TRIBUNAL ADMINISTRATIF DU LOGEMENT

Bureau dE Laval

 

No dossier :

755919 36 20240108 G

No demande :

4163406

 

 

Date :

23 mai 2024

Devant la juge administrative :

Sophie Alain

 

9255-3320 Québec Inc. / Plan A

 

Locateur - Partie demanderesse

c.

Pamela Duquette-Gagnon

 

Locataire - Partie défenderesse

 

D É C I S I O N

 

 

[1]         Le locateur demande la résiliation du bail pour le motif de retards fréquents dans le paiement du loyer. L'expulsion du logement, l'exécution provisoire de la décision malgré l'appel et les frais sont également demandés.

[2]         Les parties sont liées par un bail du 1er octobre 2023 au 30 septembre 2024 au loyer mensuel de 1 645 $, payable le premier jour de chaque mois.

Retards fréquents

[3]         Le loyer étant payable le premier jour de chaque mois, un locateur peut obtenir la résiliation du bail s'il démontre trois conditions qui sont cumulatives[1] : (1) des retards fréquents (c'est-à-dire souvent, se répètent à intervalles rapprochés), (2) qu'il subit un préjudice (3) qui se qualifie de sérieux.
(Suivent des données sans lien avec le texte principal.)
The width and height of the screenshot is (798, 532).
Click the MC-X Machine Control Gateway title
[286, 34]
[4]         La preuve démontre 14 retards dans les 18 derniers mois.

[5]         Les défauts de paiement sont réguliers et continuels; la fréquence de ces retards satisfait ce critère de l'article 1971 C.c.Q.
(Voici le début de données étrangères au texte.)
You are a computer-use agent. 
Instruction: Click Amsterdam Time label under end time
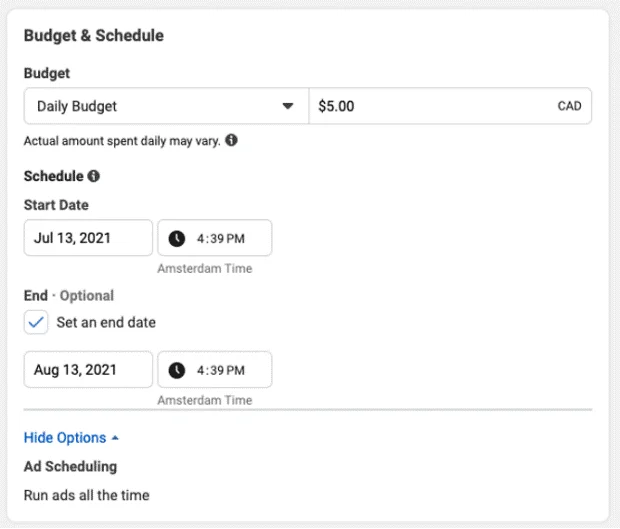coord(205,400)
[6]         L’avocat du locateur invite le Tribunal à rendre une ordonnance de payer le premier jour de chaque mois.

[7]         Or, cela dit avec égard, pour rendre l'ordonnance prévue à l'article 1973 C.c.Q., un préjudice sérieux doit être prouvé[2].
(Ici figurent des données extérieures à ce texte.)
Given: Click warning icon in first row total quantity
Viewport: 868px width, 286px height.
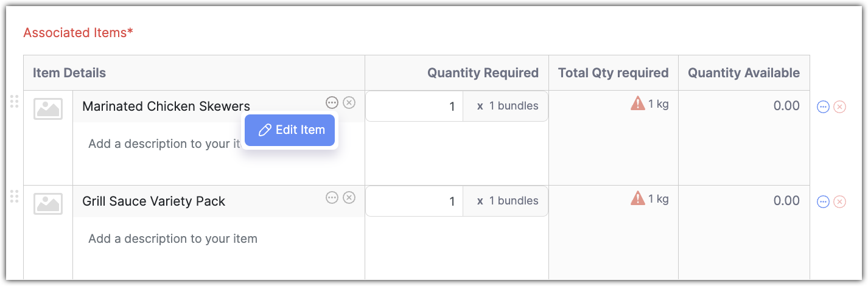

[8]         Qu’en est-il ici?


[9]         Au soutien de la preuve d’un préjudice sérieux causé par les fréquents retards, le gérant de la section juridique chez le locateur témoigne que, comme tout propriétaire immobilier, des comptes doivent être payés. Mais surtout, les gestionnaires immobiliers, Élias et Philippe, ont des objectifs à atteindre. Or, lorsqu’un locataire paie en retard son loyer, il est convoqué en réunion. Un retard entraîne une perte de temps pour Élias et Philippe, tout comme l’équipe du bureau-chef, de l’administratif et de la comptabilité.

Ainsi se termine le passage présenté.